Büyükşehirlerde bugün yan komşusunu tanımayan insanlar var. Aynı apartman çatısı altında olduğu halde binada, asansörde selam vermediği komşuları var. Bir selamı dahi çok görüyor birbirine.
Büyükşehirleri de geçtik artık köylerde bile eski komşuluklar kalmadı. Halbuki Peygamber Efendimiz (sav); ''Cebrâîl bana komşuya iyilik etmeyi o kadar çok tavsiye etti ki, neredeyse komşuyu komşuya mirasçı kılacak zannettim.'' (Buhârî, Edeb, 28; Müslim, Birr, 140-141) buyurmuşlardır. Eskiden bir tas çorbayı bir kuru ekmeği bir acı soğanı paylaşmaktan mutlu olurduk.

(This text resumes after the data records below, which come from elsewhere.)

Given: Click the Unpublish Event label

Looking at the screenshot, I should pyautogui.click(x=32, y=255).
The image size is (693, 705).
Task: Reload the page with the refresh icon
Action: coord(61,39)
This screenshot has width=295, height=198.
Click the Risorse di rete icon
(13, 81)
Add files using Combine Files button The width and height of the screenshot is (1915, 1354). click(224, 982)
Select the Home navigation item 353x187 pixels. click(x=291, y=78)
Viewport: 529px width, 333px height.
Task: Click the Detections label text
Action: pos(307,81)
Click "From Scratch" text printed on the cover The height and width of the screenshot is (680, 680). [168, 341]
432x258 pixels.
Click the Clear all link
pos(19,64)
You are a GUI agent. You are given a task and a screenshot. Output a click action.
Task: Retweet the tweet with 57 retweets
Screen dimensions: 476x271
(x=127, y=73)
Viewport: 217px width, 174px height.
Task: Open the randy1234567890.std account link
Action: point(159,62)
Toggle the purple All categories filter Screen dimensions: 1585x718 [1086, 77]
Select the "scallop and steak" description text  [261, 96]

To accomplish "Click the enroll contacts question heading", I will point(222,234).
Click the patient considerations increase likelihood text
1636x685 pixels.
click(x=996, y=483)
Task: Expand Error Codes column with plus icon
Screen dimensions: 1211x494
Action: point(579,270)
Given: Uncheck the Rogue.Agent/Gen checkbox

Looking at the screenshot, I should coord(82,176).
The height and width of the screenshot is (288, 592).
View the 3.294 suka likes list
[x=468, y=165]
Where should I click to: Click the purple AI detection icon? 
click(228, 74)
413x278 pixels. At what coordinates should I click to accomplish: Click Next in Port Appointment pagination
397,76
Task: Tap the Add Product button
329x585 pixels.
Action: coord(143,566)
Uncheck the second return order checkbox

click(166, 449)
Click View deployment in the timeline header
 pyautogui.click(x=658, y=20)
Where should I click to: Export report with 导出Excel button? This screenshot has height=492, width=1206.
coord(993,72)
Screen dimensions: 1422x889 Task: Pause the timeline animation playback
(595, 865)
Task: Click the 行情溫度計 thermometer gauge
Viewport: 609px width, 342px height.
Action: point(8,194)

Elimizdeki nimete şükreder, bunu paylaşmak isterdik. Şimdilerde elimizde ne acı soğan kaldı ne de paylaşma isteği ve Müslümanlar öylelikle birbirinden uzaklaştı
Bundan mütevellit böylesi toplu halde intiharlar kişiselden ziyade sorunun toplumsal olduğunu gösteriyor. Bu vak'aların birbiri peşi sıra olması endişe verici!..
Bunlar basına yansıyan iki olay sadece, maalesef sağdan soldan çevremizde daha nice nahoş hadiseler yaşanmakta.
Malum medyada bu intiharların ekonomik olmaktan ziyade manevi yoksunluktan olduğu şeklinde algı oparesyonu yapılmakta.
Manevi boşluktan olduğunu farz edelim! O zaman da halkın manevi dünyasından da hükûmet sorumlu değil midir?
Hz Ömer: "Kenar-ı Dicle'de bir kurt aşırırsa bir koyunu, gelir de Adl-i İlahi Ömer'den sorar onu." demiştir. Bir kurdun bir koyunu yemesinden dahi kendisini sorumlu tutan bir Ömer radıyallahu anh vardı. Yöneticiler halkın sadece maddi sorunlarından mı sorumludur?
Milli Görüş'ün en temel düsturu 'Önce Ahlak ve Maneviyat'tır. Maneviyatın, ahlakın olmadığı bir yerde huzurdan bahsedebilir miyiz? Hem ayrıca Anayasa vatandaşın can, mal, inancını koruma altına almıyor mu?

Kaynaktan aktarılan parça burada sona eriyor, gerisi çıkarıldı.